Activity
Pictures excluded, reproduce exactly the lines below from the one with "Task: Open the Weston-s... weather card" through the one with "You are a computer-use", both included.

Stored data:
+ + + + +
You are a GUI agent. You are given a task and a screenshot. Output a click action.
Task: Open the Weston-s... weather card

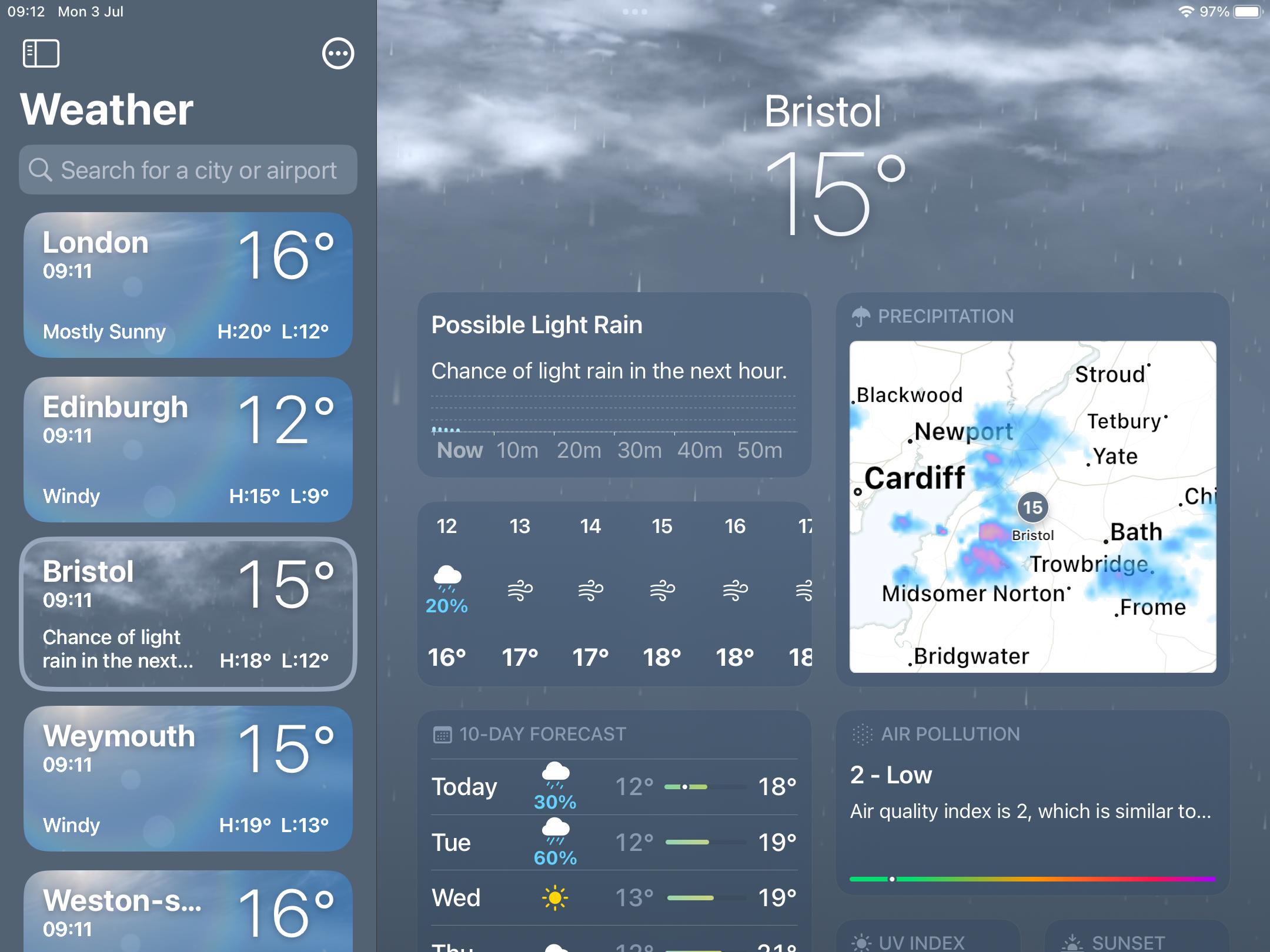(x=188, y=911)
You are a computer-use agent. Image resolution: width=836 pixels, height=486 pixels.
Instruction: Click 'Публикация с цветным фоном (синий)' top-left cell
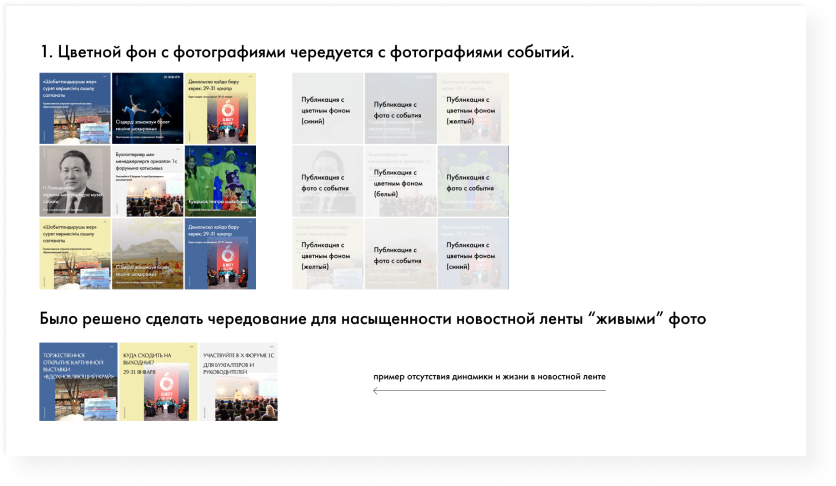tap(328, 109)
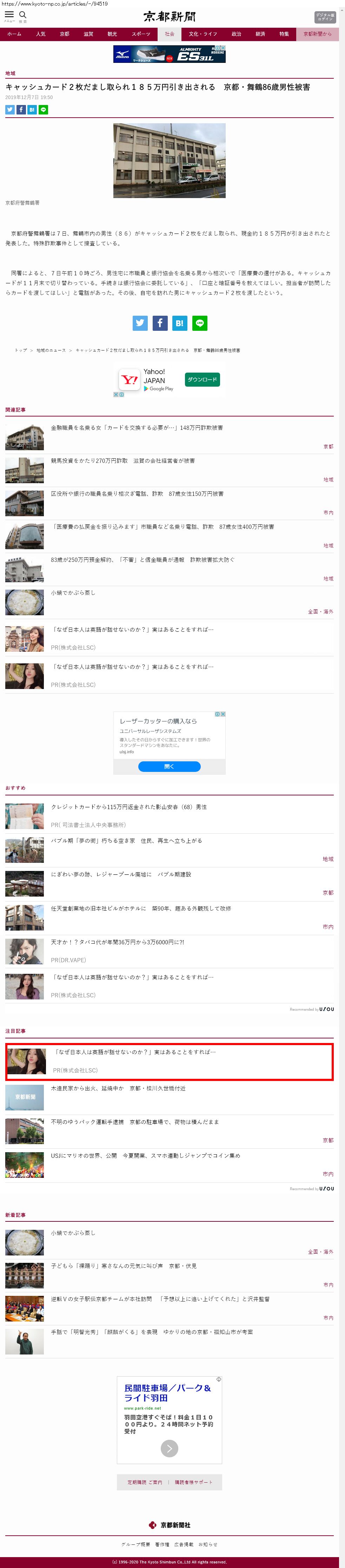Share via small Facebook icon under headline
The width and height of the screenshot is (345, 1568).
tap(21, 110)
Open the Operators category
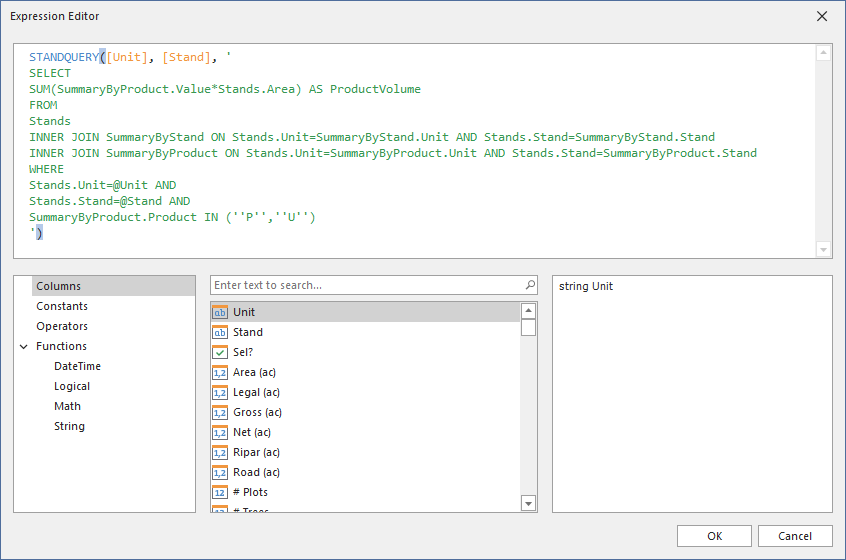Image resolution: width=846 pixels, height=560 pixels. 62,326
+ + + + +
Task response
Task: Open the Weston-s... weather card

(x=188, y=911)
You are a computer-use agent. Image resolution: width=836 pixels, height=486 pixels.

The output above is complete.